Remember your first time skiing, skateboarding, or rollerblading? When you landed flat on your rear end and couldn’t sit right for days, you most likely injured your tailbone. Spine-health says your tailbone is actually an arrangement of multiple bones that sit right at the bottom of your spine. So, why don’t you need this body part anymore? You guessed it — we no longer have anything related to a tail. Your tailbone isn’t totally useless, though — it helps the pelvis function normally and gives you balance when you’re sitting. Other than that, it doesn’t serve much of a purpose.
Next: This bodily response isn’t really helping you out.
Goosebumps aren’t necessarily a body part, but they’re still a weird biological feature with no point. Scientific American explains goosebumps happen when the mini muscles around each of your body hairs contract, they create a depression on the skin’s surface and cause the hair to stand up. You’ve probably had this happen if you’ve ever jumped in a freezing cold pool or if you’ve been nervous before making a speech — adrenaline can trigger this reaction to occur. In animals, they really do serve a purpose. Goosebumps can help them retain heat in the cold. We don’t have enough hair for that to matter, however.
Next: Men, these serve you no purpose.
13. Male nipples
Not to be obvious, but the reason behind this body part making the list is pretty clear. Men really have no use for nipples, so why are they born with them in the first place? Verywell reminds us when in the womb, all embryos start as females, causing men to develop them. While they have no functional use, it’s important to remember men do still have breast tissue, which means they can develop cancer in the area. In some cases, if a man’s hormones are affected, he can produce breast milk as well.
Next: You look at this every day — and yet, you don’t need it.
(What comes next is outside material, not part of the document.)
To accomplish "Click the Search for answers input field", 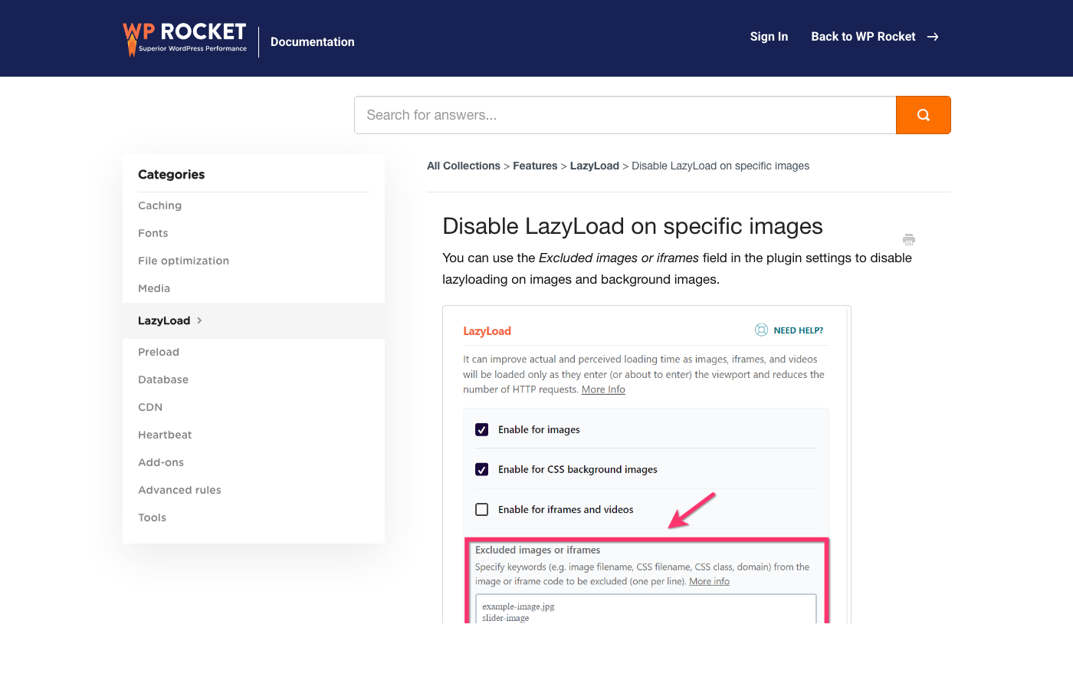I will 625,114.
Ever wonder what the groove between your nose and mouth is for? That’s your philtrum — it’s a small depression surrounded with ridges you’ve probably never thought much about. While you really have no use for it now, Medical Daily explains scientists have finally figured out why it’s there in the first place. This is where the face connects in the womb. You need the indentation so your face can develop evenly. If your face fails to fuse symmetrically on both sides as you’re developing, this is how a cleft palate forms. After you’re born, though, your philtrum serves absolutely no purpose.
Next: You use this body part all the time, but if you were to remove it, you’d be totally functional.
15. Pinky toe
You use it every single day, but you’ll be surprised to know you’d be just fine without your pinky toe. Dr. Anish Kadakia tells Popular Science we have toes because the primates we descended from used their feet for grabbing and climbing, but we clearly no longer need them for this purpose — and this is especially true for the smallest toe of the bunch. You do, however, need the five long bones that connect your toes to the middle of your foot. These are kind of like knuckles, and without them, you’d have a hard time doing pretty much anything on your feet.